GREER, SC-- With his most vital White House credential under siege by two of his GOP opponents, Mitt Romney today again defended his record as head of Bain Capital, and the balance of jobs created and destroyed by the company during his tenure as its CEO.
"The reality is in the private sector that there are some businesses that are growing and thriving, and we were fortunate enough to be able to be a part of that in a small way. And there are some businesses that have to be cut back in order to survive, and try and make them stronger," Romney told reporters after a rally this morning.
"Sometimes we’re successful at that, and sometimes we’re not."
Romney also pushed back against calls by Sarah Palin and others to specifically chart out the 100,000 jobs he claims were created by Bain "net/net" during his time there.
"It's pretty straightforward. Just look at those companies I mentioned: Staples, Bright Horizons, Steel Dynamics, and the Sport Authority, and you can just go on their websites. You see they are well over 100,000" he said. "Then there have been a bunch evaluated over the years in the media, and they put the number of job numbers and documented that data is available, and it's a few thousand of reductions compared to well over 100,000 additions so the net/net is over 100,000."
The Bain record has come under increasing scrutiny in recent days, with Texas Gov.

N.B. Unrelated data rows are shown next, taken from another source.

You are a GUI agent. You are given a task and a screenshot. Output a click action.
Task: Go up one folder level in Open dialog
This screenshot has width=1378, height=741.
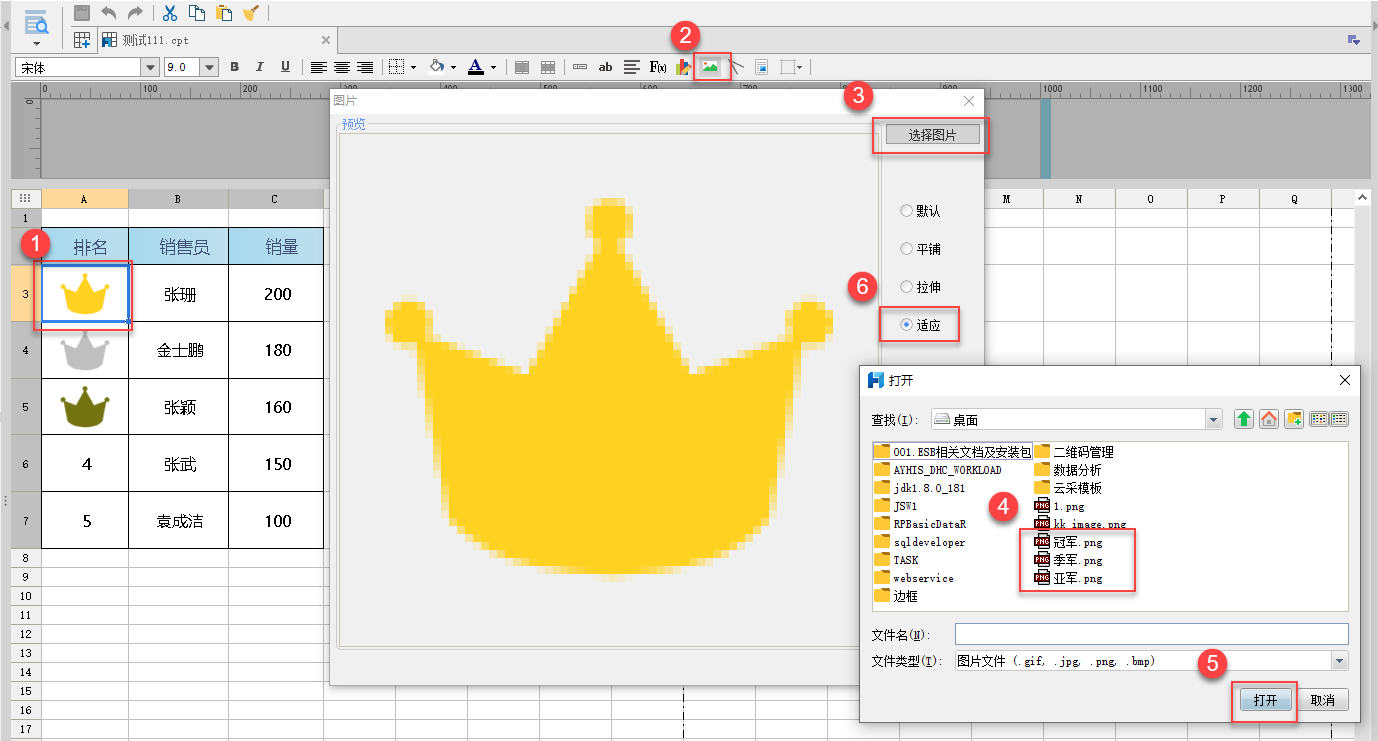click(x=1243, y=419)
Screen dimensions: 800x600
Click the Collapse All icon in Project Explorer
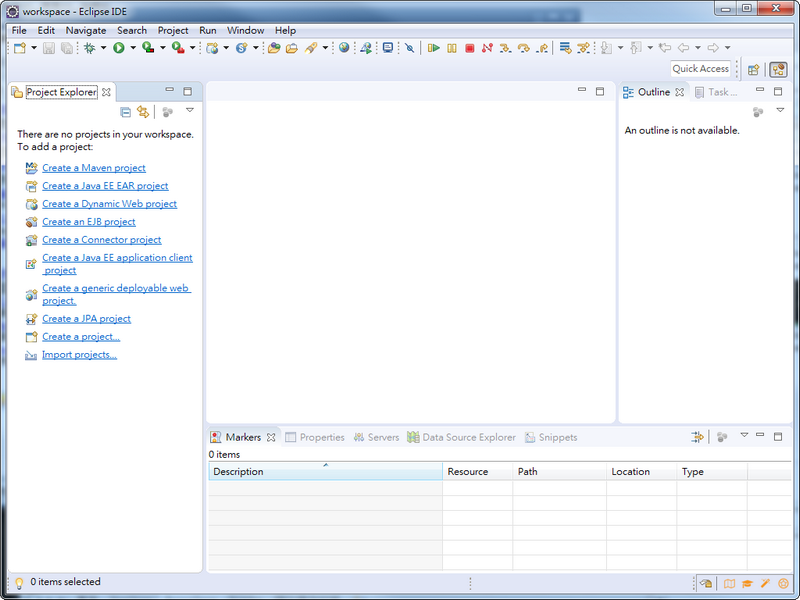coord(126,112)
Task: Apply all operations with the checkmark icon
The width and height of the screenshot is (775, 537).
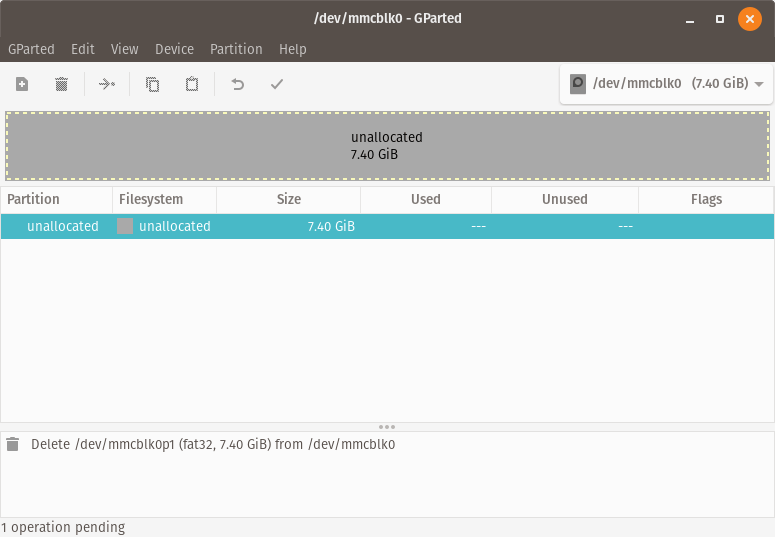Action: (277, 84)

Rick Perry referring to Bain's practices as "Vulture capitalism," and a Super PAC supporting Newt Gingrich releasing a blistering 28-minute documentary on the firm that highlights the human toll of jobs lost when ventures Bain invested in or managed, failed, or were pushed into bankruptcy intentionally by Bain managers.
Romney, who most often speaks dispassionately about job creation and "creative destruction" in the marketplace, said today that he understands the human cost of jobs lost.
"I think any time a job is lost, it’s a tragedy. For the family, for the individual that loses a jobs, it’s just devastating" he said. "And every time that we invested in a business, it was to try and encourage that business to have on-going life."
Romney has been aided by many in the conservative cavalry who have charged in to defend the free market process, Bain, and (to a lesser degree) Romney himself. Rush Limbaugh, the Club for Growth, Rudy Giuliani, and South Carolina Sen. Jim DeMint -- not all Romney allies by any stretch -- have defended the former Massachusetts governor in recent days, with DeMint telling conservative radio host Laura Ingraham yesterday: "We need to understand the principles of our party," adding that the attacks give "fodder" to the Democrats.
At his rally this morning, while talking about shrinking government, Romney name-dropped DeMint -- the Tea Party standard-bearer who supported him four years ago, but has remained neutral this cycle.
"People ask me, How are you going to do that? How are you going to cut back on the size of the federal government? Well, I take a lot of inspiration from a certain senator in your state," Romney said. "Jim DeMint talks about cut, cap and balance. He's absolutely right."